国内企業の2大ビッグネームであるトヨタ自動車とNTT(日本電信電話会社)が資本提携を発表。2000億円の相互出資によりトヨタがNTT株の2.07%、NTTはトヨタ株0.90%を取得し、トヨタが進めるコネクティッド・シティ構想の実現を目指していく考えだ。
トヨタは静岡県裾野市の工場跡地にあらゆるモノやサービスがつながる大規模なコネクティッド・シティを作り上げる構想を打ち出しているが(着工は2021年)、今回の提携により通信最大手のNTTも巻き込む形となる。

ご存じの通りトヨタはKDDIの大株主であり、さらにソフトバンクとも「モネ・テクノロジー」で提携しており、これで国内大手の通信企業すべてと手を結んだことになる。あらゆる交通手段を一元的につなぐモビリティ・アズ・ア・サービス(MaaS)に関して、日本の企業や政府はやや出遅れているという指摘もあるなかで、今回のトヨタとNTTの提携は日本のモビリティサービスにとってひとつのエポックとなる可能性もある。ちなみにNTTは同じタイミングで地図制作大手のゼンリンにも出資して7.32%の株を取得。地図間連の情報収集や地図制作のノウハウを共有し、モビリティサービスに欠かせない高精度3D地図などの分野にも関わっていく構えだ。

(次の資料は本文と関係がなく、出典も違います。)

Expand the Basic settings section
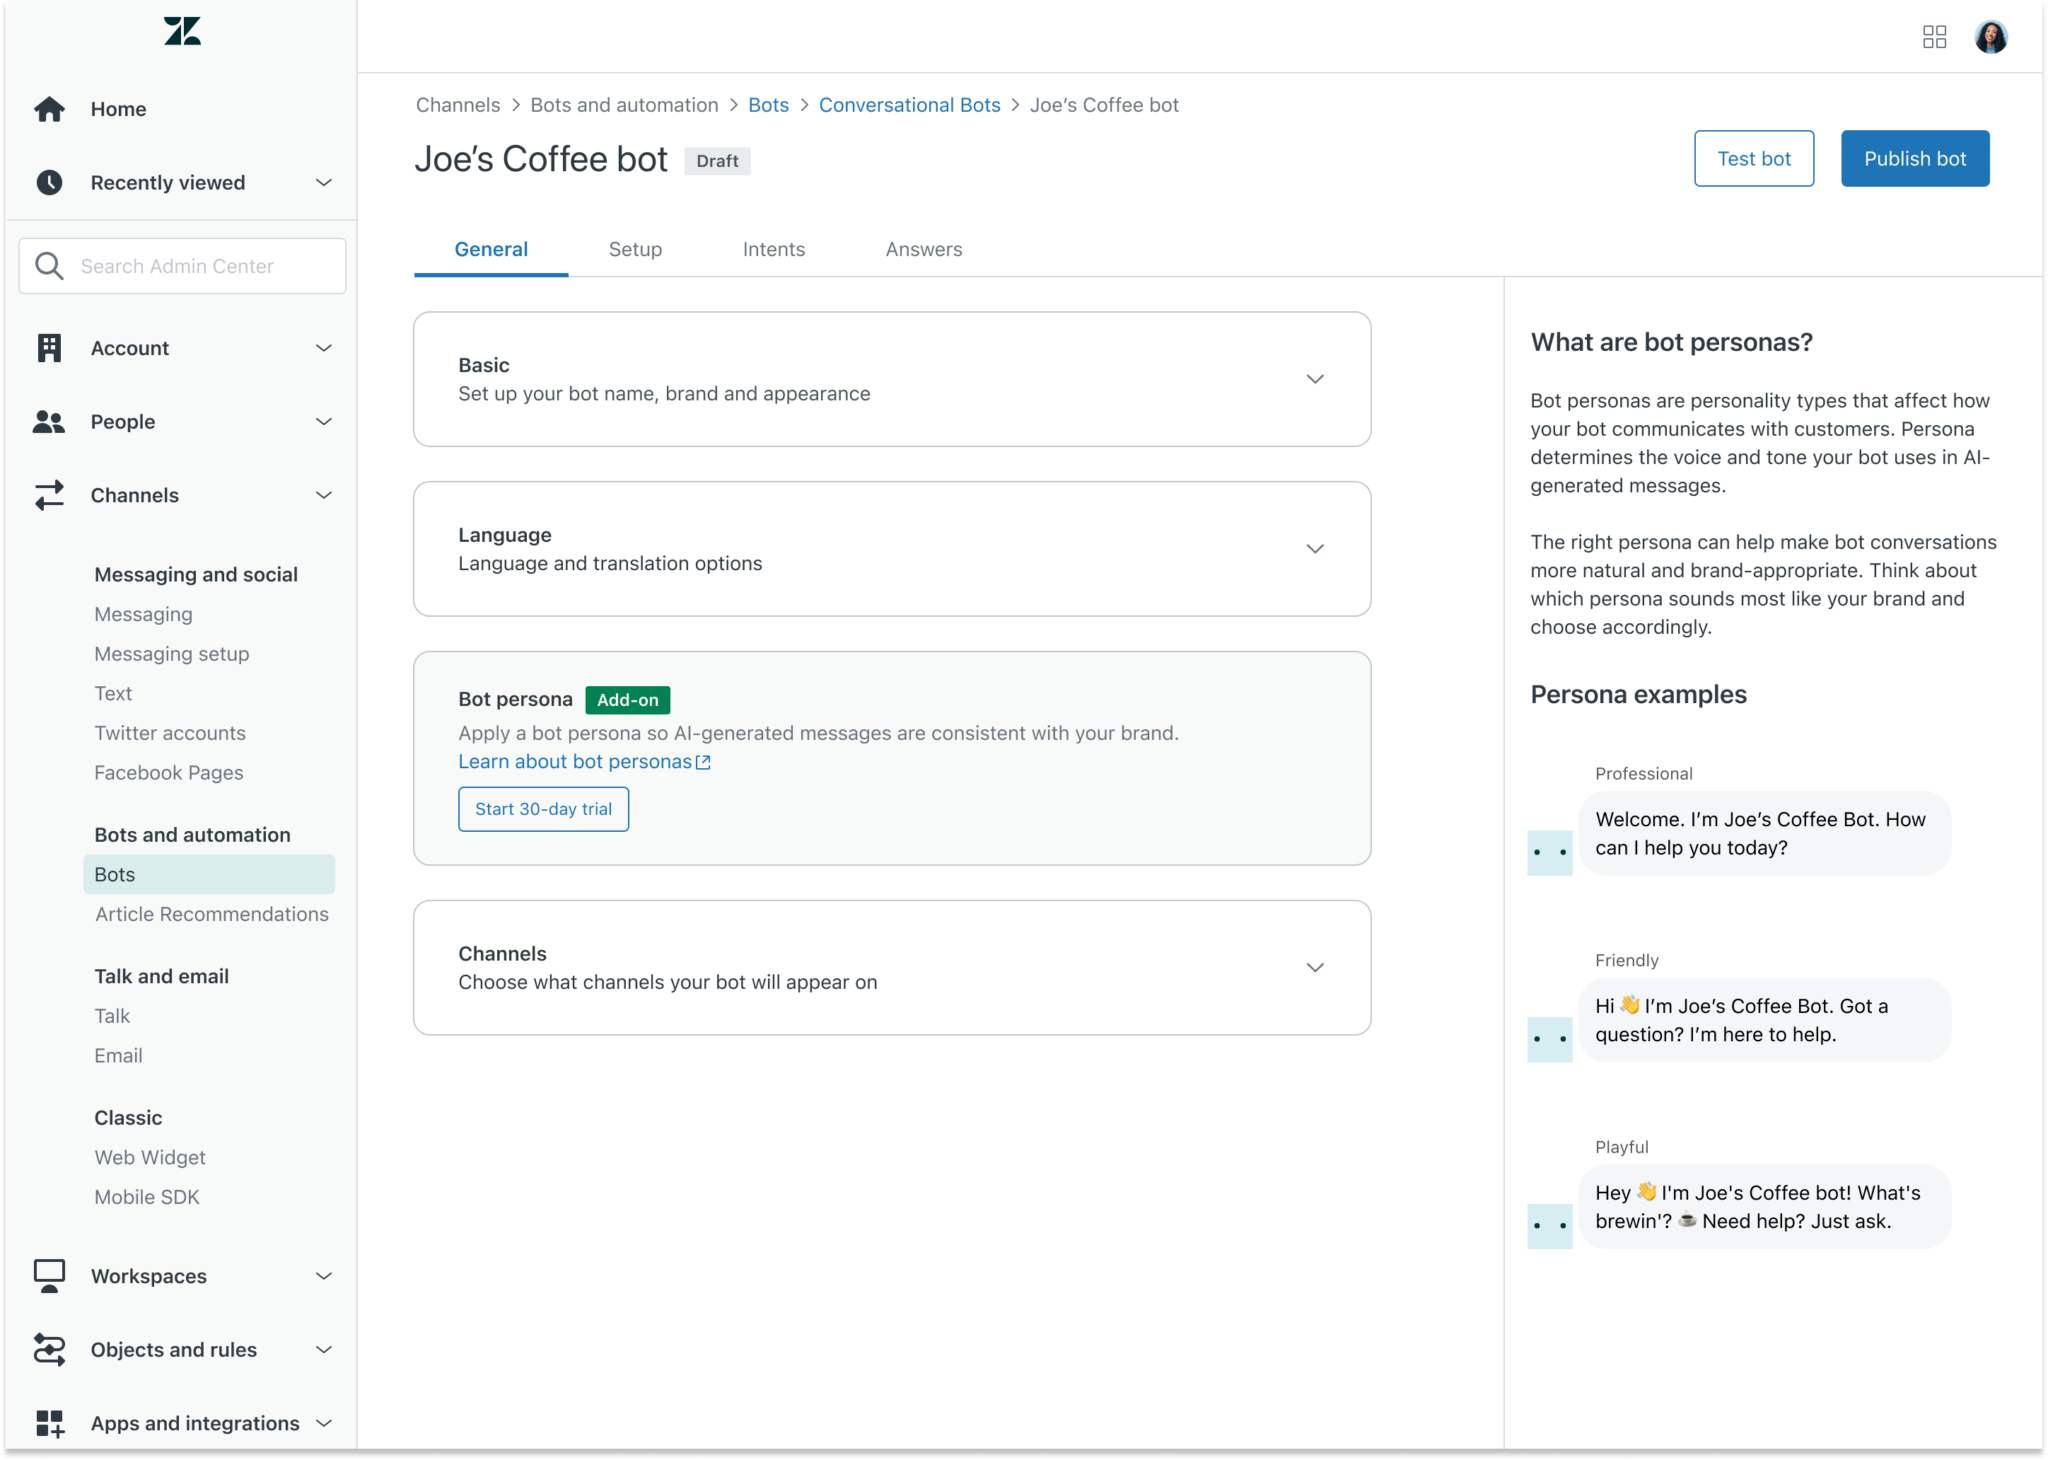This screenshot has width=2048, height=1460. coord(1314,379)
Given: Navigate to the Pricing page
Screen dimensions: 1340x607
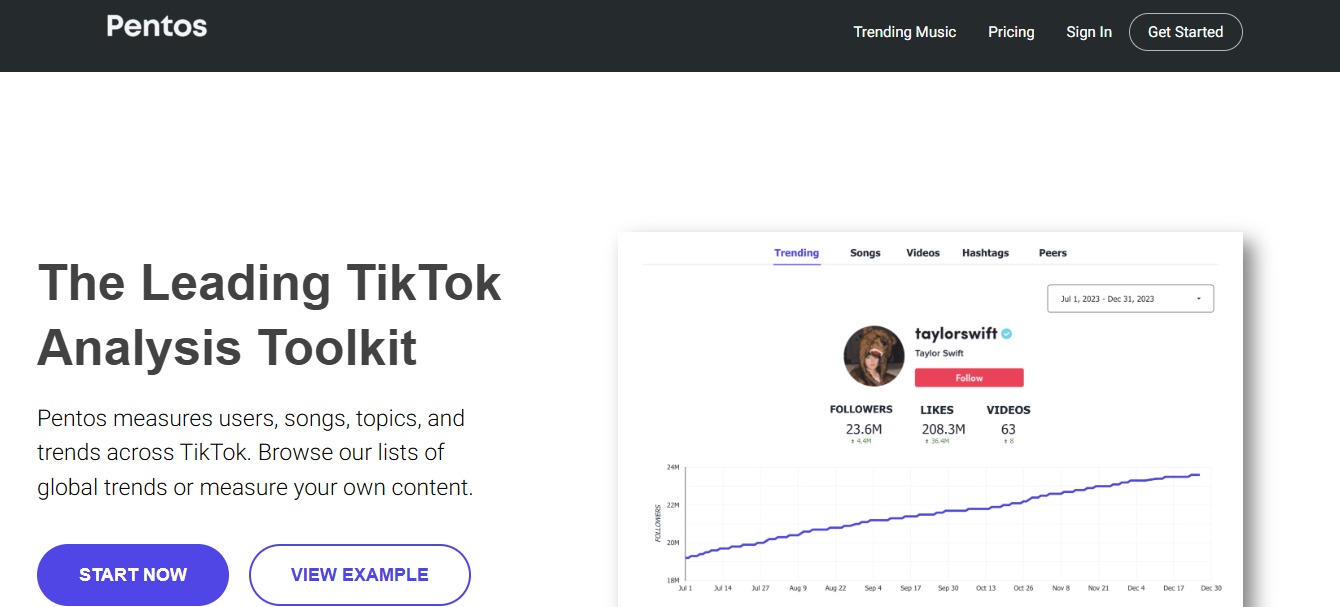Looking at the screenshot, I should (x=1011, y=31).
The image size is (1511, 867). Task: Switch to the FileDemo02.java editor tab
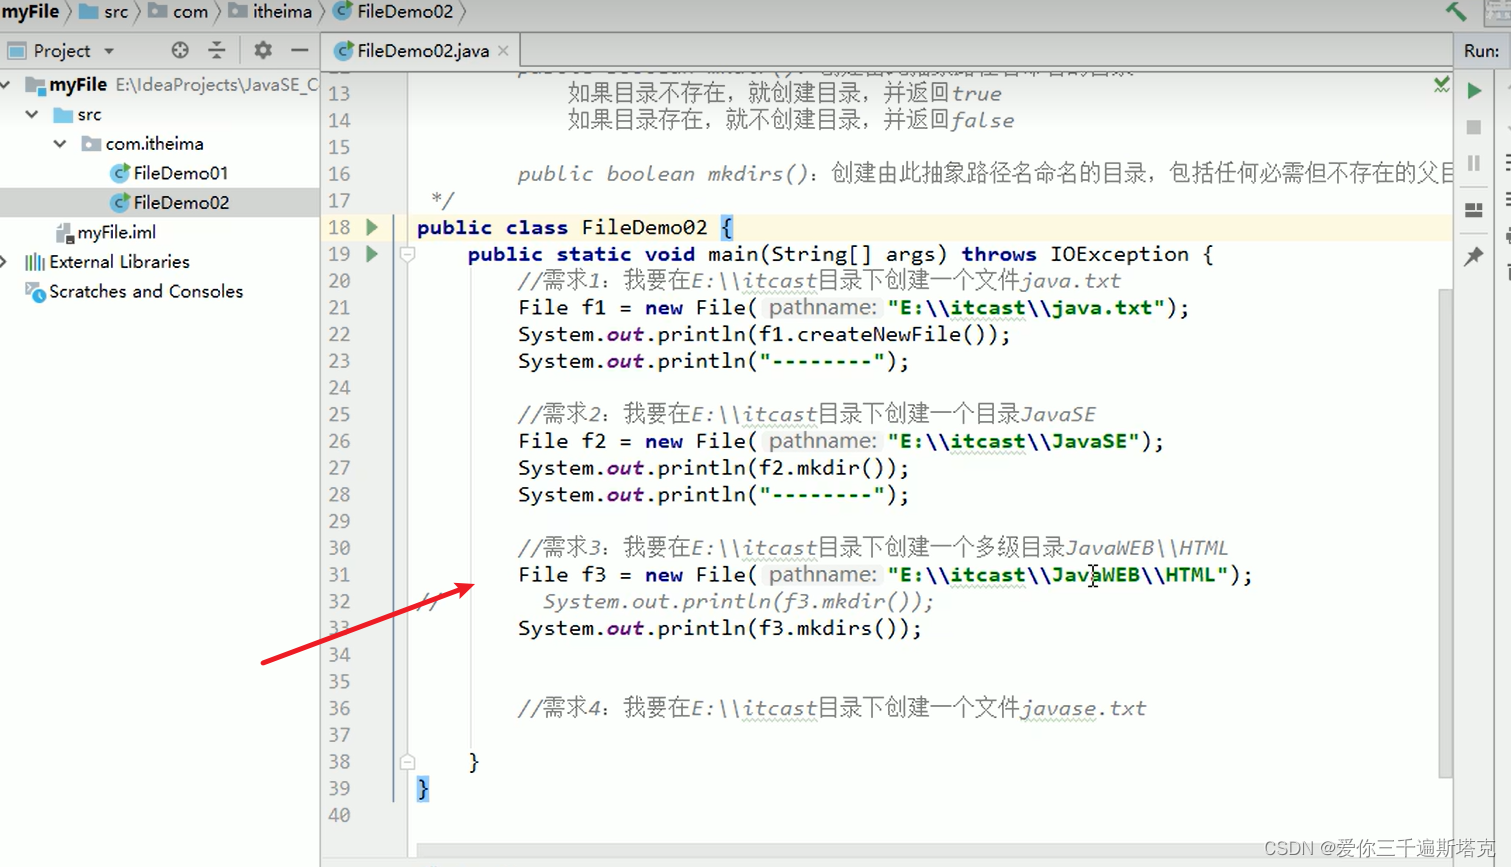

資本提携が発表された時点では、トヨタとNTTがどんな事業を立ち上げていくか具体的な提示はなかったが、世界的に勢力を拡げているIT企業群であるGAFA(グーグル・アップル・フェイスブック・アマゾン)への対抗という意味もある。日本政府がバックに控えるNTTと提携することでトヨタは通信分野における強い味方を得たことになり、オールジャパンに近い体制でスマートシティビジネス、自動運転などを有利に進めていくことができる可能性は高い。

突如として世界を覆った新型コロナウイルス蔓延と世界的な景気後退が、MaaSやCASE(コネクテッド・自動運転・シェアリング・電動化)といったモビリティの進化に水を差す恐れもあるが、そんななかで発表されたと2大ビッグネームの提携が有効な解決策を提示してくれることになるのか。そのあたりにも注目したい。